With your particular spa and factory ozonator, it is most likely either a kink or blockage in the ozone tubing, the check valve or the Mazzei injector. The check valve is most prone to failure. It is very easy to check. If you remove your front cabinet panels you should be able to locate the ozonator itself. It should be a gray or blue box approx 8" x 5" with a 1/4" tube comming out of it along side a short 1/4" tube for air to enter. Follow the long tube. It should form a loop above the water line and end up at a special Tee at the water return line. This tee is the Mazzei injector. Somewhere along the 1/4" tubing there should be at least one check valve. It is a small plastic device. Sometimes the Mazzei injector can foul up and needs to be freed or cleaned up. The only way you will know if your check valve is bad is to blow through it. If you're nervous about the nitric acid, attach a clean short length of tubing and blow though that. Your ozonator should blow bubbles whether the ozonator itself is working or not. The bubbles are only an indication of the Mazzei injector and the tubing in good shape and enough water volume to allow the injector to work properly (thus the dirty filter issue).

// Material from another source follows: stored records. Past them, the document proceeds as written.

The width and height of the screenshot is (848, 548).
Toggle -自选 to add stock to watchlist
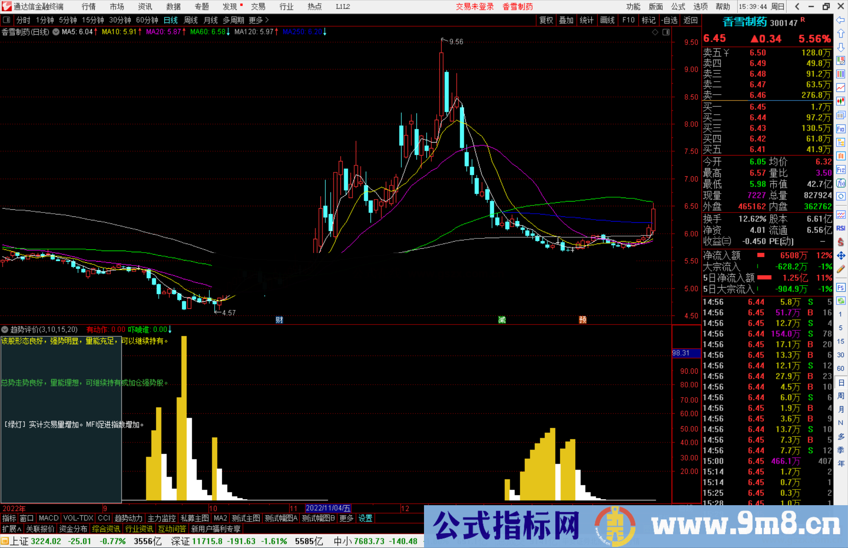click(x=670, y=20)
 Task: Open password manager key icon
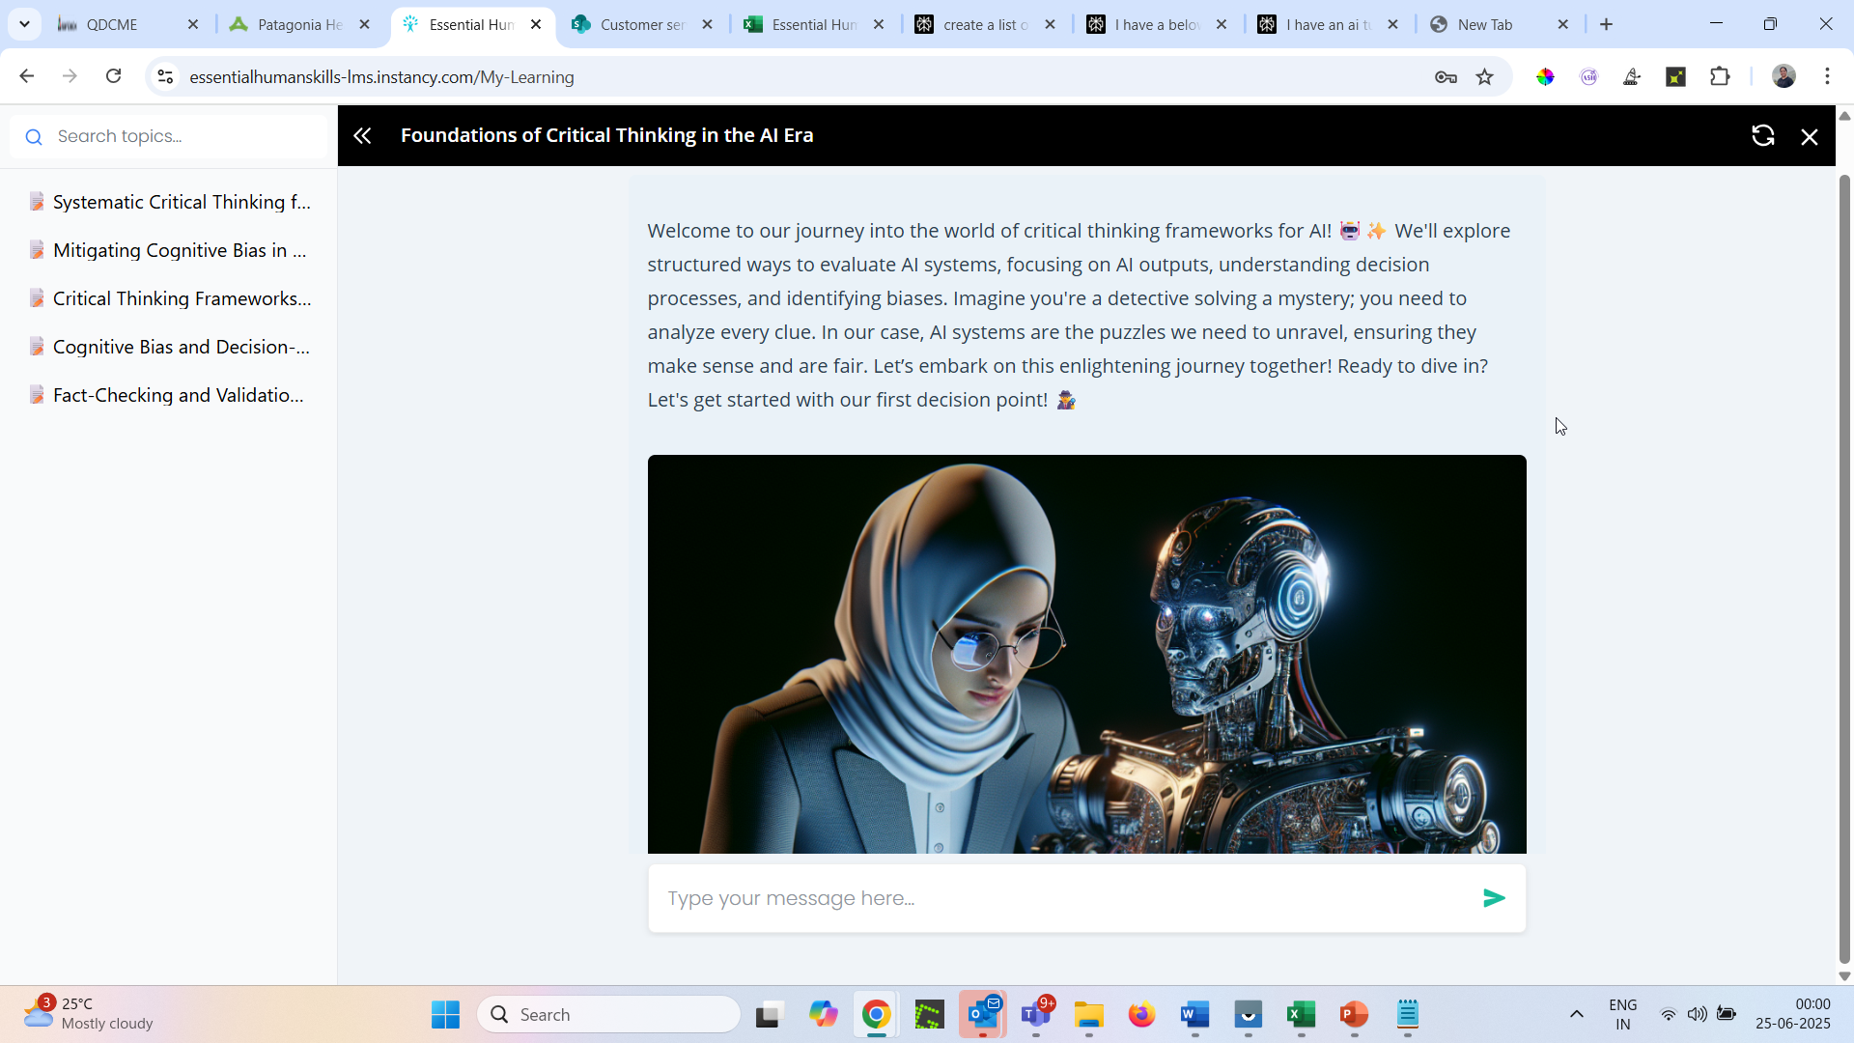tap(1446, 77)
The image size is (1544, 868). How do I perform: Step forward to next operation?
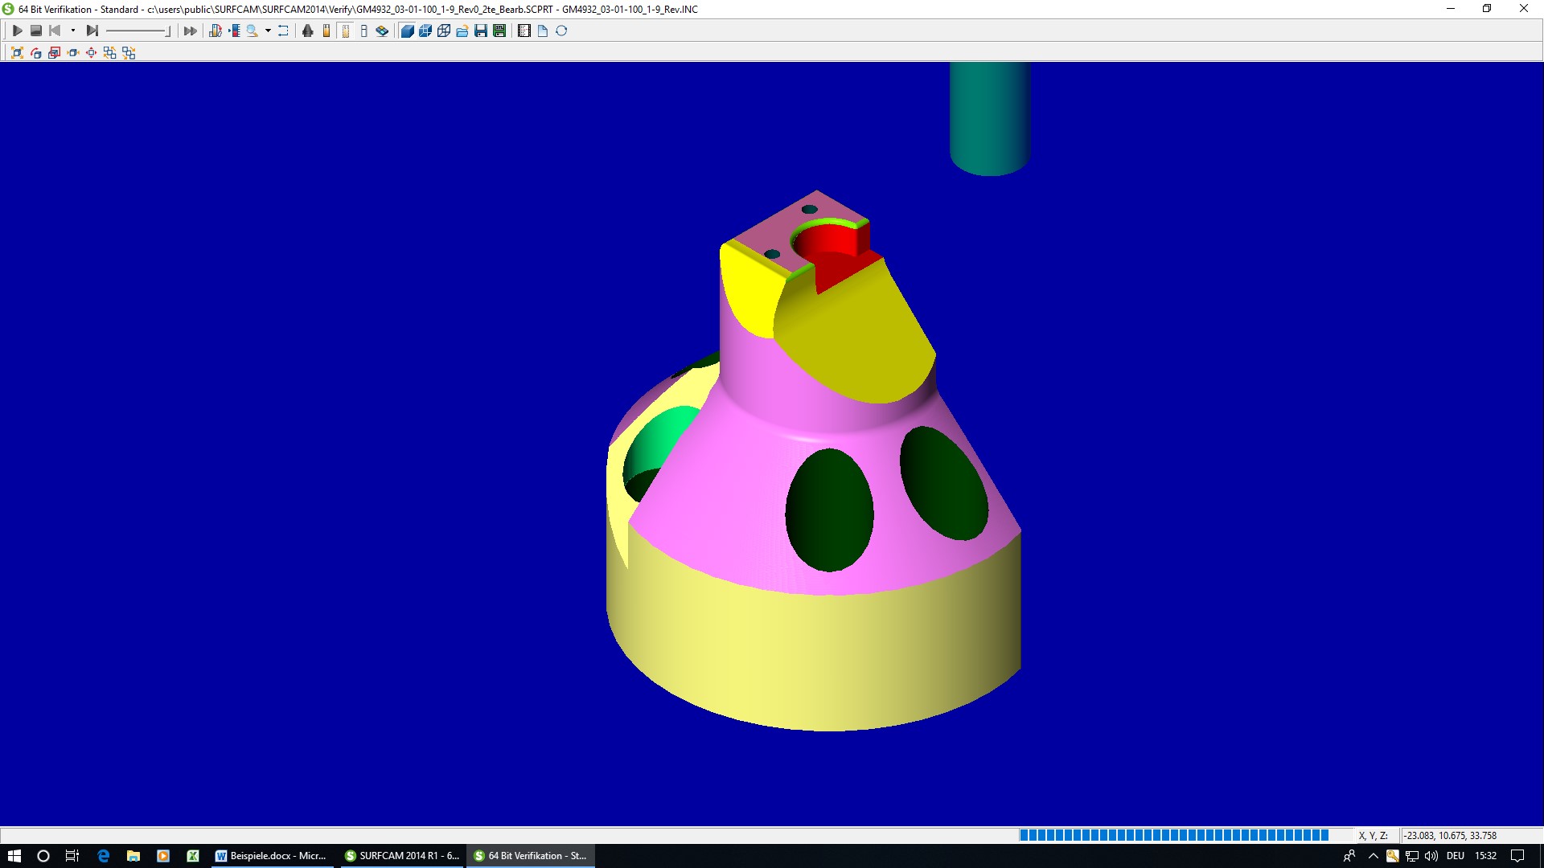tap(92, 31)
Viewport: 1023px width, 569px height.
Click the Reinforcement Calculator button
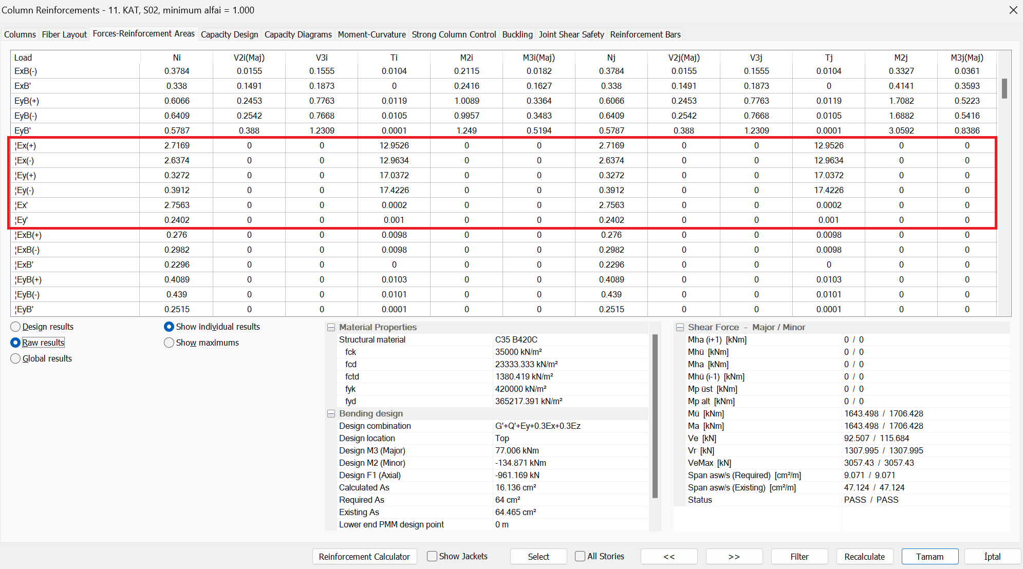[x=364, y=557]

Thanks for all the suggestions, especiall Tony and Jacuzzi Jim. You guys are great.
If it ever stops snowing, raining and sleeting in Boston I will open the cover and take a look, however, I am inclined to simply call the dealer to check it out since it is under warranty. I checked the filters yesterday and they are fine - I also just cleaned them less than 2 weeks ago when I did a water change.
One outcome from this experience is that I have proved to myself that ozone works to help keep the water clean.
My water starts to get cloudy now in 2 days or so if I don't add dichlor (on days I don't use the spa). When the ozone was working I could easily go 4-5 days before the water would look a bit cloudy.